# WHAT IS BEING ASKED:
Please give every entry again, exactly as it reads.

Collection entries
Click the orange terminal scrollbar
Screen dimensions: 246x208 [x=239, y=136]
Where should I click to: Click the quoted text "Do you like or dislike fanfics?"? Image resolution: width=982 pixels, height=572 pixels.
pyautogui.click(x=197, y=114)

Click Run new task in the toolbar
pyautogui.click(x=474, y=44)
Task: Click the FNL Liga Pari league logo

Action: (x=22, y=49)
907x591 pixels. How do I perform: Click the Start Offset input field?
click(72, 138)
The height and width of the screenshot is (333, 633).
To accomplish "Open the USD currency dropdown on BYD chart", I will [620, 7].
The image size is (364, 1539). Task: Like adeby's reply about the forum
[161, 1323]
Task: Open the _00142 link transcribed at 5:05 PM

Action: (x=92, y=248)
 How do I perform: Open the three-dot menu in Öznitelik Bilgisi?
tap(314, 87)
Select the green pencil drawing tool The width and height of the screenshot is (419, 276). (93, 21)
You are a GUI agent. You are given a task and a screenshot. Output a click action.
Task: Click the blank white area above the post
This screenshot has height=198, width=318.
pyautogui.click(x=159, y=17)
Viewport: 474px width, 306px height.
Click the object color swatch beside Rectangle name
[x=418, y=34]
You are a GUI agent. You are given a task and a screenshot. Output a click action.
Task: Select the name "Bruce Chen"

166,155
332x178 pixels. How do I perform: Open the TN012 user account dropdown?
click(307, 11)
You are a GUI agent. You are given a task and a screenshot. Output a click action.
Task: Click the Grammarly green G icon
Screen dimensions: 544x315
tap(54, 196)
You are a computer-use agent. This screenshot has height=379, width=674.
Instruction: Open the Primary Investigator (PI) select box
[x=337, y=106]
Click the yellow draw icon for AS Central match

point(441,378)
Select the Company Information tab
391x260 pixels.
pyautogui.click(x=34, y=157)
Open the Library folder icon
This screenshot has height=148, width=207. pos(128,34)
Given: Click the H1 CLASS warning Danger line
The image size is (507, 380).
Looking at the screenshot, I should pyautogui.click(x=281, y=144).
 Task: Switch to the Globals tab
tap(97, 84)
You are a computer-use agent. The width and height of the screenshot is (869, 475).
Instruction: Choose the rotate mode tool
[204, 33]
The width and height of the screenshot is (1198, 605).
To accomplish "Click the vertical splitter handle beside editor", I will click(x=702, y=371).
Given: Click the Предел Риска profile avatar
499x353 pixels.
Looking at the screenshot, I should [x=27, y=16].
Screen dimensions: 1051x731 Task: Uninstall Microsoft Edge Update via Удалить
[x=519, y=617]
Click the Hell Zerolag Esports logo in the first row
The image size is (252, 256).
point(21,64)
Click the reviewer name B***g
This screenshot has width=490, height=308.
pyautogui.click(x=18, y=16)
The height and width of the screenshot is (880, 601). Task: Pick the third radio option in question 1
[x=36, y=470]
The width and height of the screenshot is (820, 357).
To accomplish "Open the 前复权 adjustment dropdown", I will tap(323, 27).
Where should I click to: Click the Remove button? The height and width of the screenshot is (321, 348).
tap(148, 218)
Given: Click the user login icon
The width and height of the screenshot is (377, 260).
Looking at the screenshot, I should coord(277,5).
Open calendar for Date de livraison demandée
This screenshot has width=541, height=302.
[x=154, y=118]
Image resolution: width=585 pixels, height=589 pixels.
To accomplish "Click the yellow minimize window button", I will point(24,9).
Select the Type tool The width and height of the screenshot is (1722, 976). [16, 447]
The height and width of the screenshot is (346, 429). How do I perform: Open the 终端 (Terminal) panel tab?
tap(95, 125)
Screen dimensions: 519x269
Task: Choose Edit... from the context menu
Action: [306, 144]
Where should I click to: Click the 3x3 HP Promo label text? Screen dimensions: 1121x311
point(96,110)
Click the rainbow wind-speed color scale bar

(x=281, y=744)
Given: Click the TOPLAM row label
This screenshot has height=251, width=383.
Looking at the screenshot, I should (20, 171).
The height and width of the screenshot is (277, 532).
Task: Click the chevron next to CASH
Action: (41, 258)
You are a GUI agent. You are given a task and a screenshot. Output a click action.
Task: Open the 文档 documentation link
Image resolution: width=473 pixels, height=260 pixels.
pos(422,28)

# EXERCISE RESULT:
Click the orange terminal scrollbar
Screen dimensions: 246x208 [x=239, y=136]
Where should I click to: Click the quoted text "Do you like or dislike fanfics?"? Image resolution: width=982 pixels, height=572 pixels.
pyautogui.click(x=197, y=114)

Click Run new task in the toolbar
pyautogui.click(x=474, y=44)
Task: Click the FNL Liga Pari league logo

Action: (x=22, y=49)
907x591 pixels. How do I perform: Click the Start Offset input field?
click(72, 138)
The height and width of the screenshot is (333, 633).
To accomplish "Open the USD currency dropdown on BYD chart", I will [620, 7].
The image size is (364, 1539). Task: Like adeby's reply about the forum
[161, 1323]
Task: Open the _00142 link transcribed at 5:05 PM

Action: (x=92, y=248)
 How do I perform: Open the three-dot menu in Öznitelik Bilgisi?
tap(314, 87)
Select the green pencil drawing tool The width and height of the screenshot is (419, 276). (93, 21)
You are a GUI agent. You are given a task and a screenshot. Output a click action.
Task: Click the blank white area above the post
This screenshot has height=198, width=318.
pyautogui.click(x=159, y=17)
Viewport: 474px width, 306px height.
Click the object color swatch beside Rectangle name
[x=418, y=34]
You are a GUI agent. You are given a task and a screenshot. Output a click action.
Task: Select the name "Bruce Chen"

166,155
332x178 pixels. How do I perform: Open the TN012 user account dropdown?
click(307, 11)
You are a GUI agent. You are given a task and a screenshot. Output a click action.
Task: Click the Grammarly green G icon
Screen dimensions: 544x315
tap(54, 196)
You are a computer-use agent. This screenshot has height=379, width=674.
Instruction: Open the Primary Investigator (PI) select box
[x=337, y=106]
Click the yellow draw icon for AS Central match

point(441,378)
Select the Company Information tab
391x260 pixels.
pyautogui.click(x=34, y=157)
Open the Library folder icon
This screenshot has height=148, width=207. pos(128,34)
Given: Click the H1 CLASS warning Danger line
The image size is (507, 380).
Looking at the screenshot, I should pyautogui.click(x=281, y=144).
 Task: Switch to the Globals tab
tap(97, 84)
You are a computer-use agent. The width and height of the screenshot is (869, 475).
Instruction: Choose the rotate mode tool
[204, 33]
The width and height of the screenshot is (1198, 605).
To accomplish "Click the vertical splitter handle beside editor", I will click(x=702, y=371).
Given: Click the Предел Риска profile avatar
499x353 pixels.
Looking at the screenshot, I should [x=27, y=16].
Screen dimensions: 1051x731 Task: Uninstall Microsoft Edge Update via Удалить
[x=519, y=617]
Click the Hell Zerolag Esports logo in the first row
The image size is (252, 256).
point(21,64)
Click the reviewer name B***g
This screenshot has width=490, height=308.
pyautogui.click(x=18, y=16)
The height and width of the screenshot is (880, 601). Task: Pick the third radio option in question 1
[x=36, y=470]
The width and height of the screenshot is (820, 357).
To accomplish "Open the 前复权 adjustment dropdown", I will tap(323, 27).
Where should I click to: Click the Remove button? The height and width of the screenshot is (321, 348).
tap(148, 218)
Given: Click the user login icon
The width and height of the screenshot is (377, 260).
Looking at the screenshot, I should coord(277,5).
Open calendar for Date de livraison demandée
This screenshot has width=541, height=302.
[x=154, y=118]
Image resolution: width=585 pixels, height=589 pixels.
To accomplish "Click the yellow minimize window button", I will point(24,9).
Select the Type tool The width and height of the screenshot is (1722, 976). [16, 447]
The height and width of the screenshot is (346, 429). How do I perform: Open the 终端 (Terminal) panel tab?
tap(95, 125)
Screen dimensions: 519x269
Task: Choose Edit... from the context menu
Action: [306, 144]
Where should I click to: Click the 3x3 HP Promo label text? Screen dimensions: 1121x311
point(96,110)
Click the rainbow wind-speed color scale bar

(x=281, y=744)
Given: Click the TOPLAM row label
This screenshot has height=251, width=383.
Looking at the screenshot, I should (20, 171).
The height and width of the screenshot is (277, 532).
Task: Click the chevron next to CASH
Action: (41, 258)
You are a GUI agent. You are given a task and a screenshot. Output a click action.
Task: Open the 文档 documentation link
Image resolution: width=473 pixels, height=260 pixels.
pos(422,28)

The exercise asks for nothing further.